Natural gas is used to remove the excess oxygen in the copper from the converters. This copper is rendered 99.1% pure and is cast into 340 kg anodes.
The copper anodes are transported by rail car or truck to the CCR Refinery in Montréal-Est for a final transformation stage. There, the copper will be purified to 99.99% and sold on the market.
Steps in copper electrorefining and anode slime treatment at the CCR Refinery
Copper is received in the form of anodes with a purity of about 99%. These plates will act as electrodes in the refining process. They are placed in an electrolyte—a bath composed of conducting elements that dissolve the copper and separate it from its impurities, which fall to the bottom of the tank. Through electroplating, copper is deposited on cathodes to obtain a new plate with a maximal level of purity.
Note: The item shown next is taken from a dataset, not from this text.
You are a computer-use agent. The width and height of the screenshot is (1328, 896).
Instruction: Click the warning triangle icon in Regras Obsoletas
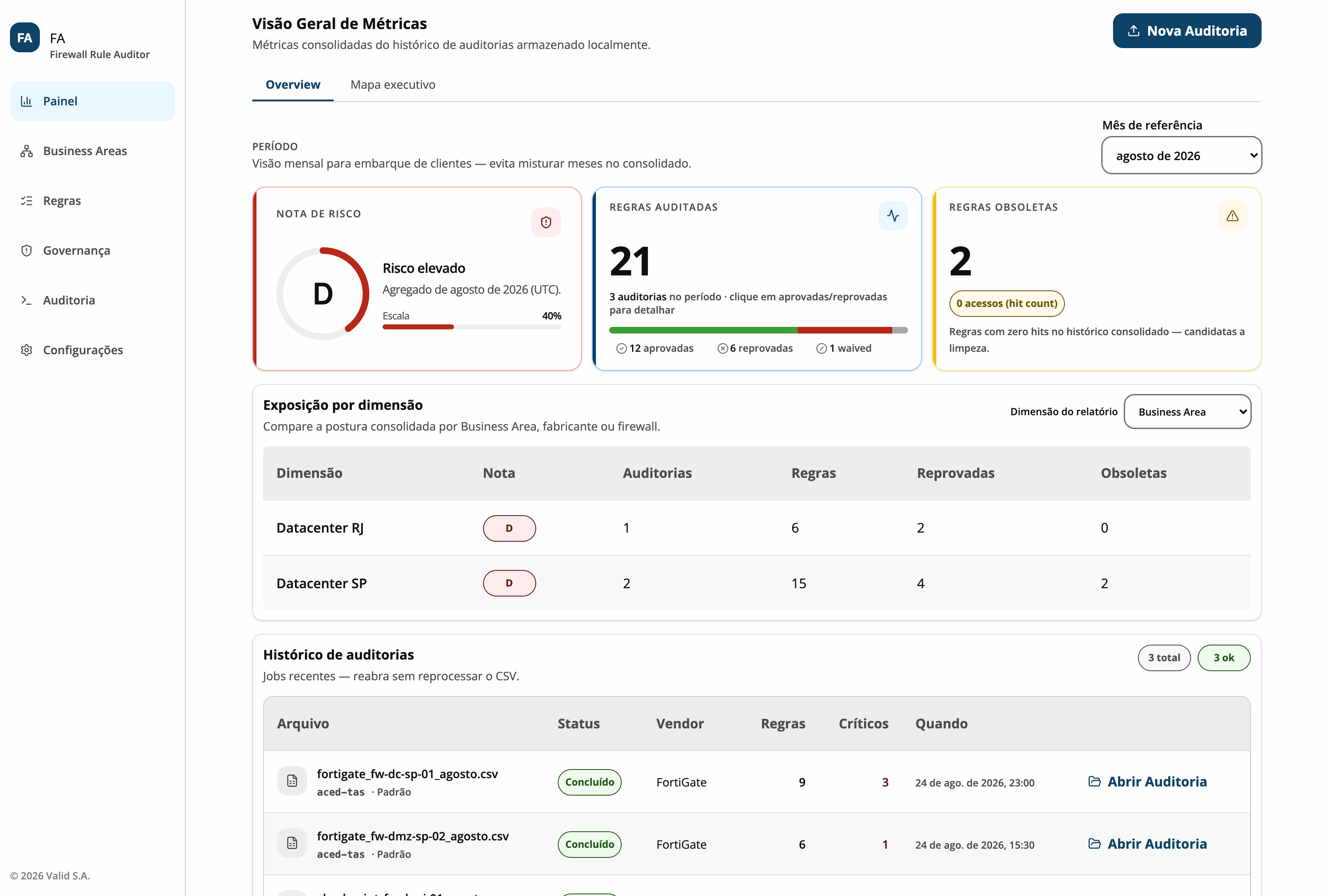[x=1232, y=215]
By the nature of the process, a fraction of the anode remains undissolved and is melted down (in the anode furnace) to be recast into new anodes.
In the course of the refining process, some impurities dissolve and mix into the electrolyte bath, which is periodically purified to continue to produce 99.99% pure copper cathodes. Impurities that are not dissolved in the electrolyte form an anode slime containing precious metals and other elements.
CCR Refinery has the equipment and expertise to process anode slime—not only what is produced in house, but also slime from other companies that are less well equipped. The slime is put into a rotary converter to separate the remaining impurities and to produce Doré anodes containing mainly precious metals.
Doré anodes are then treated in the silver refinery, where high quality (over 99.99% pure) silver ingots are produced. As with the copper, the anode slime is recovered and forwarded to the gold refinery. Through a variety of hydrometallurgical processes, high quality gold ingots (over 99.99% pure), as well as platinum/palladium concentrate, are produced and sold on the market.